In the medical diagnostic example, the logic becomes even more granular. If there are 300 million patients worldwide (TAM), you must filter by access. If only 50% of those people have access to a healthcare system or a home-testing environment where your specific device can be used, your serviceable patient base immediately drops to 150 million. By applying a realistic price point (e.g., $1 per test) and a required frequency (e.g., testing every 60-90 days), you arrive at a SAM of $600 million. This step bridges the gap between a massive, unachievable global number and a realistic market segment. You validate these filters by looking at your current "Start Options" and determining which customers have the confirmed budget and the technical environment to adopt your solution. This is not about who might buy in five years, but who can buy today given the current market structure.
3 step
Build the Bottom-Up Target Market
Determine exactly who you will sell to and how many units you will move in years 1, 2, and 3 based on operational capacity.
The final and most important step in market sizing is defining the Target Market (the "Bottom-Up" approach). This answers the ultimate operational question: "How much can I actually eat?" Unlike TAM and SAM, which are largely based on top-down external research and theoretical percentages, the Target Market is based on your specific sales capacity, marketing budget, and go-to-market strategy for the next 36 months. Professional operators prioritize this number because it provides the "Proof of Scale" on Day 1. You are not calculating what is "possible" in a perfect world, but what your team will realistically achieve in practice.

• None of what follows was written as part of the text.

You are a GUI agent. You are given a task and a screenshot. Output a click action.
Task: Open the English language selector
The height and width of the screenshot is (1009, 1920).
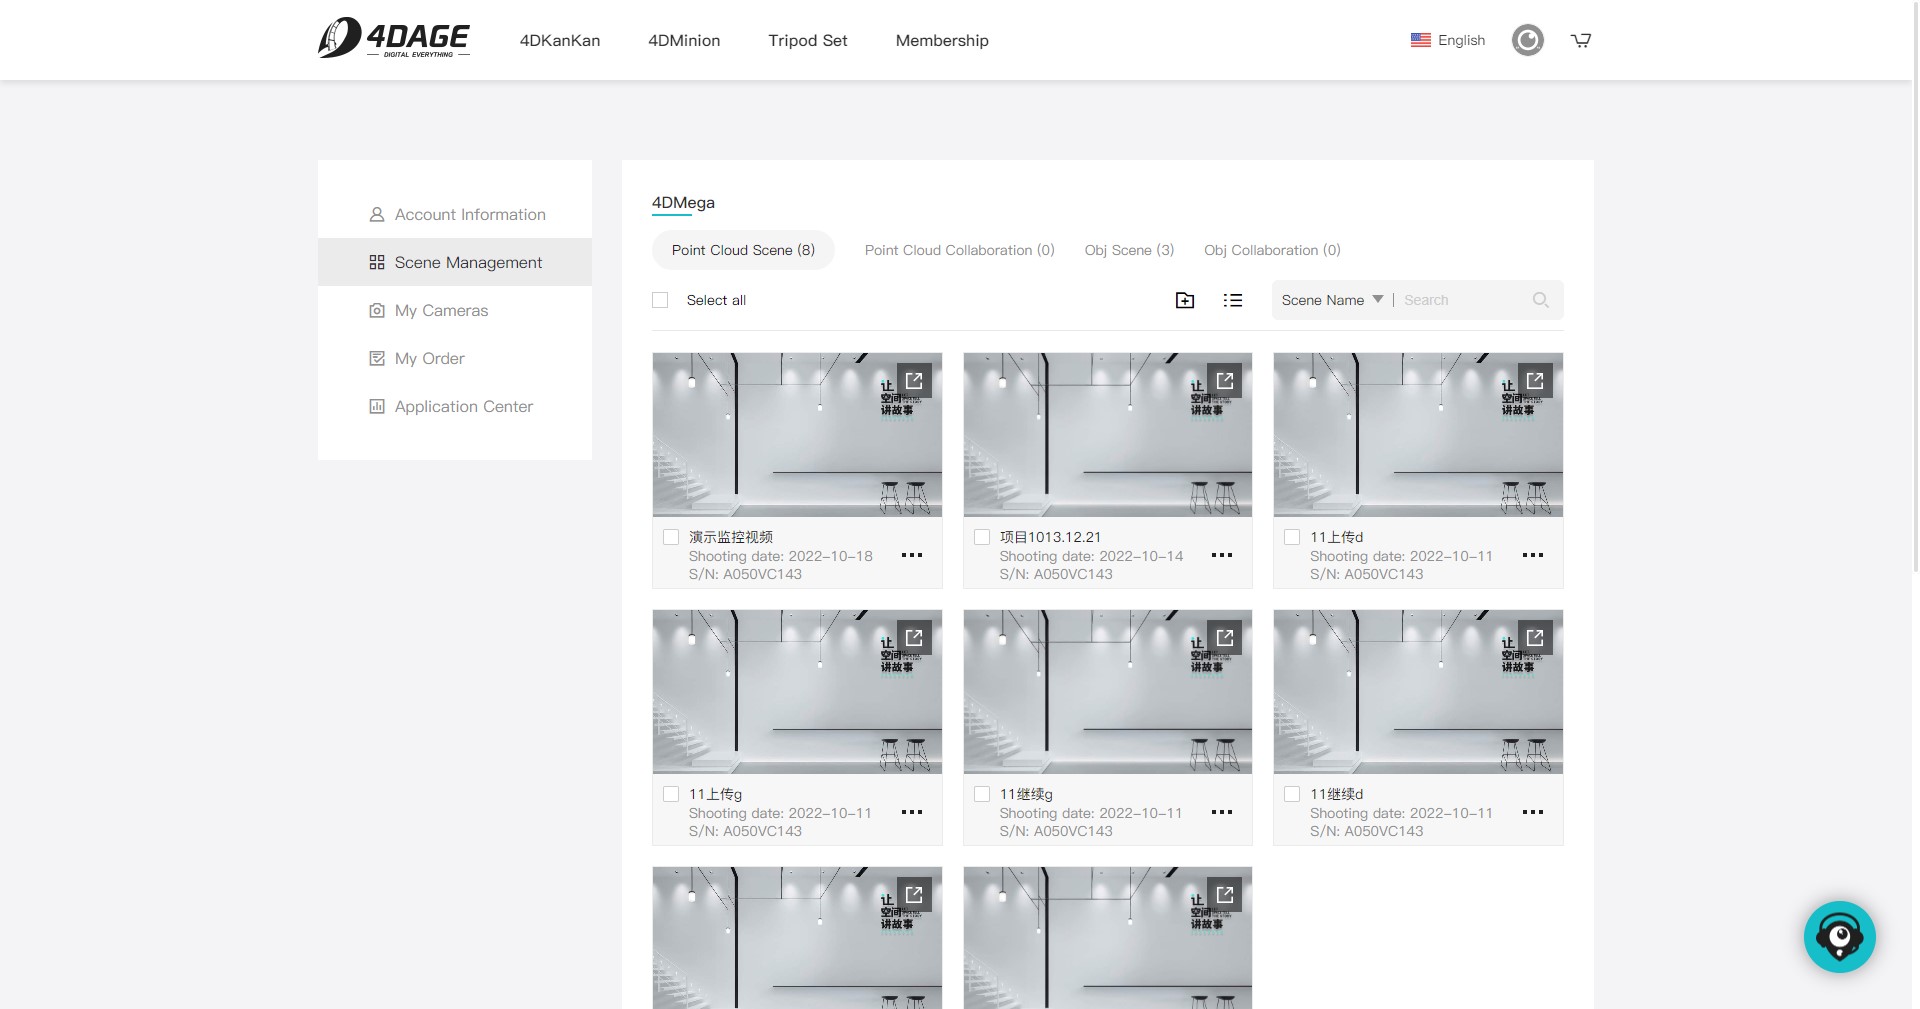[1448, 41]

You must define exactly which groups you will sell to in Year 1, Year 2, and Year 3. This process requires deep Segmentation - the identification of groups most likely to buy. You must segment your audience using five critical variables:
Geographic: Where are they located physically (specific cities, airports, or online zones)?
Demographic: What are their age, income levels, or gender profiles?

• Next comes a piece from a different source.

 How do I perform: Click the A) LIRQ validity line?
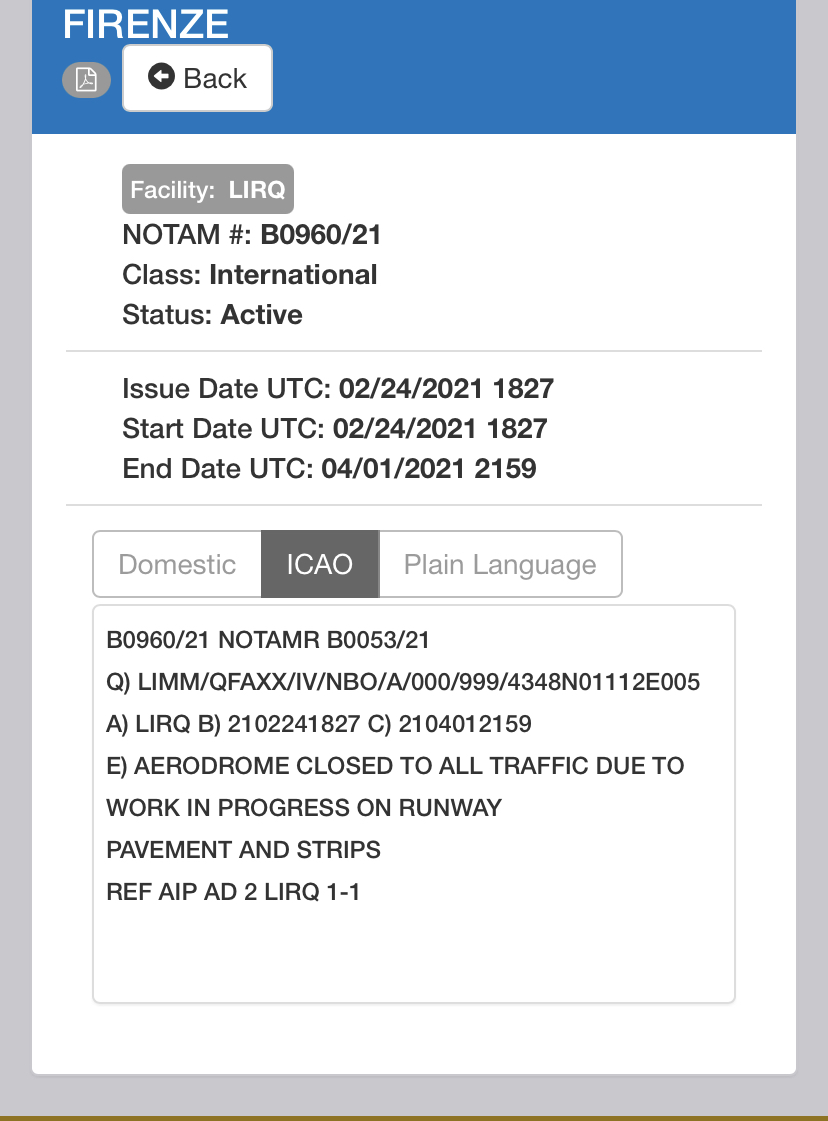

Psychographic: What are their lifestyle choices, values, and motivations?
Behavioral: How often do they use similar products, and what are their current work habits?

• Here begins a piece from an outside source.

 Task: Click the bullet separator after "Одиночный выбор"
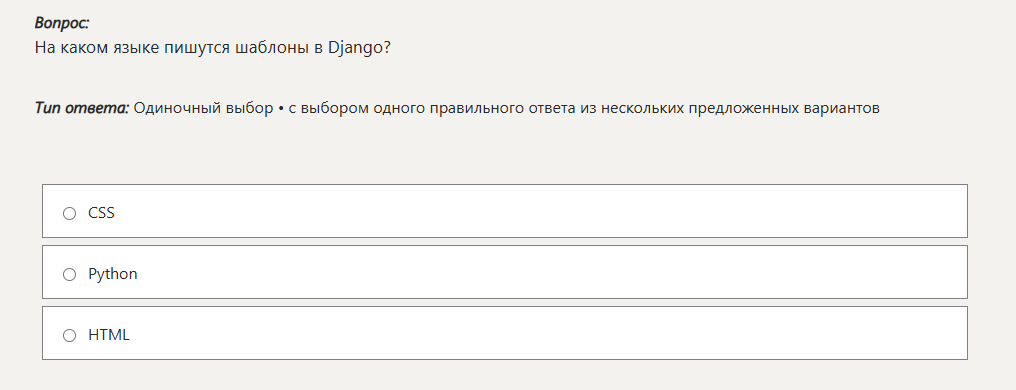click(281, 109)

Channel: Where do they already shop or seek solutions (e.g., online forums, retailers, or through specific partners)?
Using the medical diagnostic case study, if your SAM is $600 million, your Target Market is defined by your ability to capture a specific percentage of that slice. You might target "high-end diabetics and early adopters" in Year 1, which represents a 20% capture rate of your qualified SAM, leading to a $120 million Target Market. To find these answers, you must get "out of the building." Talk to potential customers to gauge their "willingness to use," identify and speak with channel partners to understand distribution hurdles, and analyze competitors to see their actual sales volume. If you are entering a "Niche Market," your strategy relies on a "special feature" that no one else has. You must explain how many units that specific feature will move in your first year. This bottom-up calculation provides a concrete roadmap. It turns a vague "opportunity" into a sales plan that shows exactly how many units you will sell, to which people, and via which channels.
4 step
Expected Results
Increase Market Penetration by 10% and projected Net New ARR by 20% through a defensible bottom-up model that identifies reachable revenue.
Deliverables
A completed spreadsheet (XLS/GSheet) calculating TAM, SAM, and SOM using bottom-up logic.
A list of cited sources (analyst reports, trade journals) defending your market ceiling and growth assumptions
One presentation-ready slide visualizing the 3-year growth roadmap and volume projections.